# Given request
Lay out the stretch of lines from the start through the line containing "Looking at the image, I should click on (1271, 775)." as a Markdown table with the columns Row and Line, numbering each row and skipping blank lines.

* * *

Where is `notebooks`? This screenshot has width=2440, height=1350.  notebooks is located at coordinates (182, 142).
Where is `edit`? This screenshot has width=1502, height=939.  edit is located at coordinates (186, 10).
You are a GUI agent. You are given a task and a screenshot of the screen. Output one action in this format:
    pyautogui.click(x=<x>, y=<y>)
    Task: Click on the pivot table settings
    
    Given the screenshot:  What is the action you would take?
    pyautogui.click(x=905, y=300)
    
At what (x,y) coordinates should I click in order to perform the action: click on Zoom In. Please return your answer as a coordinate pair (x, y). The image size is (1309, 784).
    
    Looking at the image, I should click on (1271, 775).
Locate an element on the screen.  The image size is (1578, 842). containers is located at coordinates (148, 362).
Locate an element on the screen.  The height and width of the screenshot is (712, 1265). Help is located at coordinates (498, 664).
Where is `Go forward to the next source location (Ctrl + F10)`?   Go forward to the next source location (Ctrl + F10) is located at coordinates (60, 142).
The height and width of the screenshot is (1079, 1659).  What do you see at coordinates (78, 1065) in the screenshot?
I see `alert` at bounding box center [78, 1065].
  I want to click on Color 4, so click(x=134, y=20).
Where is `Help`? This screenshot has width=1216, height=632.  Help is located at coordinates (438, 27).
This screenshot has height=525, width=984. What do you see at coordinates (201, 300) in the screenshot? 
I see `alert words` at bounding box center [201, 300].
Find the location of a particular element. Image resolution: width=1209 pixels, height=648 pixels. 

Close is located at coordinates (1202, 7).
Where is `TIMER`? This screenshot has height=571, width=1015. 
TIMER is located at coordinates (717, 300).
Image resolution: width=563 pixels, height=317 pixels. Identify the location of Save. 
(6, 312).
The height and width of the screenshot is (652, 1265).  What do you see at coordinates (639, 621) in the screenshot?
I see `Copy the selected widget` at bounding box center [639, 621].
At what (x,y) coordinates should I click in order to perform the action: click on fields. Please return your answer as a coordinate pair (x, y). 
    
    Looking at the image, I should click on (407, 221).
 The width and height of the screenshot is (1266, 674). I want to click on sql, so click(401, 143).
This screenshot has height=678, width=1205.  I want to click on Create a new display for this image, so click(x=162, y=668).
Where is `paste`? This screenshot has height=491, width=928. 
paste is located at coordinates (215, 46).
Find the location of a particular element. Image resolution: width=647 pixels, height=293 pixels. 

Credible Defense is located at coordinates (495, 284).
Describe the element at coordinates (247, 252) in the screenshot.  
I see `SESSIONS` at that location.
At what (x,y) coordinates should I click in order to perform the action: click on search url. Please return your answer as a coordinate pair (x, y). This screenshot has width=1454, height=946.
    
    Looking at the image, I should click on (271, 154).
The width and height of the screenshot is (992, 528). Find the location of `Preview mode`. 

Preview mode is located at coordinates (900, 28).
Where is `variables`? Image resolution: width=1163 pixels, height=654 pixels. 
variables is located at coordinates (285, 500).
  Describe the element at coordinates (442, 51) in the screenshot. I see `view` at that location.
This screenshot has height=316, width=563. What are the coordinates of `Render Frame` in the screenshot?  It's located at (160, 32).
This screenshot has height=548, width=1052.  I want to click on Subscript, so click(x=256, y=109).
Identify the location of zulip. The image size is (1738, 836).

* * *

# Reply to the exercise
| Row | Line |
|---|---|
| 1 | Where is `notebooks`? This screenshot has width=2440, height=1350.  notebooks is located at coordinates (182, 142). |
| 2 | Where is `edit`? This screenshot has width=1502, height=939.  edit is located at coordinates (186, 10). |
| 3 | You are a GUI agent. You are given a task and a screenshot of the screen. Output one action in this format: |
| 4 |     pyautogui.click(x=<x>, y=<y>) |
| 5 |     Task: Click on the pivot table settings |
| 6 |     Given the screenshot:  What is the action you would take? |
| 7 |     pyautogui.click(x=905, y=300) |
| 8 | At what (x,y) coordinates should I click in order to perform the action: click on Zoom In. Please return your answer as a coordinate pair (x, y). The image size is (1309, 784). |
| 9 |     Looking at the image, I should click on (1271, 775). |